WDFW fish biologist Randy Osborne sampled Fourth of July Lake rainbows
WDFW fish biologist Randy Osborne
sampled Fourth of July Lake rainbows

Fourth of July Lake, on the Lincoln-Adams county line south of the town of Sprague, and Hog Canyon Lake in Spokane County northeast of Sprague, are open to fishing Dec. 1 through March 31. WDFW Central District Fish Biologist Randy Osborne says anglers can expect good fishing at both lakes if they can get to open water.

“Our recent cold snap has created about one to two inches of ice in the protected bays on both lakes, including the boat launching areas,” Osborne said.  “This ice is not thick enough to walk on, but thick enough to cause problems launching a boat. There are some open water areas, but be careful since things are changing daily at both lakes.”

At Hog Canyon, Osborne says anglers can expect to catch rainbow trout ranging from 10 to 18 inches.  Recent checks show a good mix of fish both measuring under and over 14 inches.

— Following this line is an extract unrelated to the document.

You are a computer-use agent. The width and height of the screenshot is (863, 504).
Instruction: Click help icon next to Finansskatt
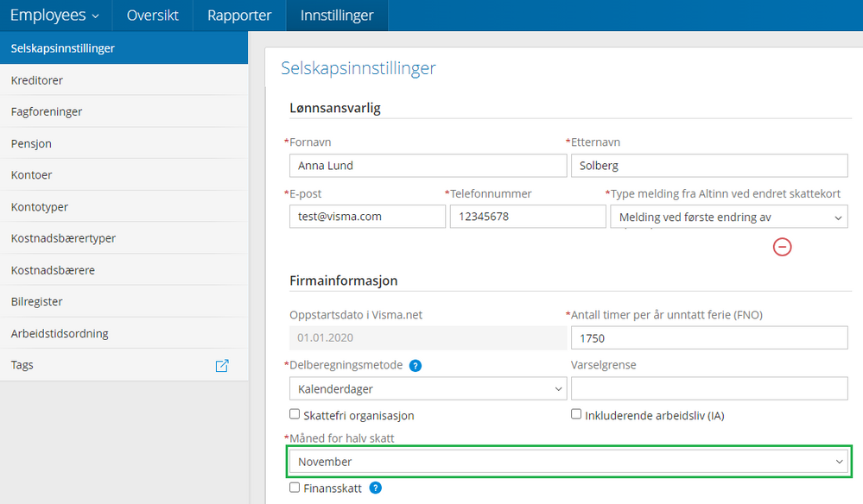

At Fourth of July, anglers can expect really good fishing for rainbow trout ranging from 12 to 24 inches.  Recent checks showed that only about 20 percent of sampled fish were less than 14 inches, so it may be difficult to catch a full limit of five fish there, Osborne says.

“At both lakes you can only keep two fish over 14 inches,” Osborne said. “So at Fourth of July Lake in particular, be sure to take an accurate measuring device to make sure you’re following the size restriction.”

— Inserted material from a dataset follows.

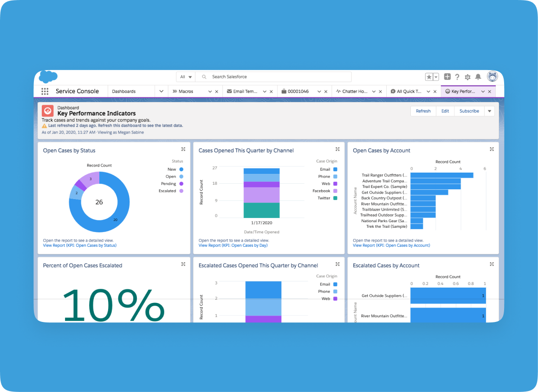Open the Dashboards navigation dropdown arrow
The height and width of the screenshot is (392, 538).
pos(161,91)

Osborne notes the ice conditions on parts of many year-round-open fishing lakes in the region are causing problems, both with launching boats and with safely walking across the ice. “Anglers may have to play things by ear for a while,” Osborne said.  “It may warm up again, clearing up some of the ice, or folks may just have to wait for consistently cold weather before venturing out to fish through the ice.”

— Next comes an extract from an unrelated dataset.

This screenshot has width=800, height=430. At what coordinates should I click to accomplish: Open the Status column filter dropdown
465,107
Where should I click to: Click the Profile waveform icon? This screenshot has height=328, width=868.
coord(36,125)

Silver Lake in southwest Spokane County should produce some decent yellow perch through the ice, Osborne says, and Newman Lake in eastern Spokane County should have some good fishing for black crappie if anglers can find them.

WDFW fish biologist Bill Baker sampled Lake Roosevelt rainbows
WDFW fish biologist Bill Baker
sampled Lake Roosevelt rainbows

Osborne and WDFW Northeast District Fish Biologist Bill Baker both report rainbow trout fishing has been excellent at Lake Roosevelt, the Columbia River reservoir off Grand Coulee Dam.  Baker says reservoir catch rates on healthy net-pen-reared rainbows, that typically run 15 to 16 inches, are high for both shore anglers and boat anglers.

Lake Roosevelt kokanee fishing has been more spotty, they say, but some anglers have been finding fish and doing pretty well.

Brian Walker, WDFW fish biologist , said recent sampling at Stevens County’s two winter-only fishing lakes showed excellent prospects for the Dec. 1 opener. Hatch Lake, southeast of Colville, has an abundance of rainbow trout ranging between 14 and 16 inches in very good condition.  Williams Lake, north of Colville, also produced some healthy trout, including one that was 18 inches, Walker said. 

“These fish were willing biters at both lakes, so I don’t think you could go wrong choosing either one for the winter opener,” Walker said. “Just be very careful on or around changing ice conditions. Hatch and Williams are mostly open water now, but conditions are changing daily. Ice needs to be at least four inches thick to support on-ice angling, and no fish is worth your safety.”

Snake River steelhead fishing continues to be productive in some areas, despite drops in water temperatures that usually slow fish movements and biting action. The most recent creel reports indicated the best steelheading is on the mainstem from Little Goose to Lower Granite dams, where angler action was measured at an average of 7.6 hours per steelhead caught. Creel reports on the Tucannon River, a Snake River tributary, showed an average of about eight hours per steelhead caught. The Washington stretch of the Grand Ronde River saw an average of nine hours per steelhead caught; while the Oregon side measured an eight-hour average.

Glen Mendel, WDFW district fish biologist, notes that some Tucannon River anglers are wondering about the fall chinook salmon carcasses they’re seeing on the shoreline. Mendel said that fishery management staff have been taking samples from and marking the spawned-out salmon, including removal of heads for coded wire tag retrieval.   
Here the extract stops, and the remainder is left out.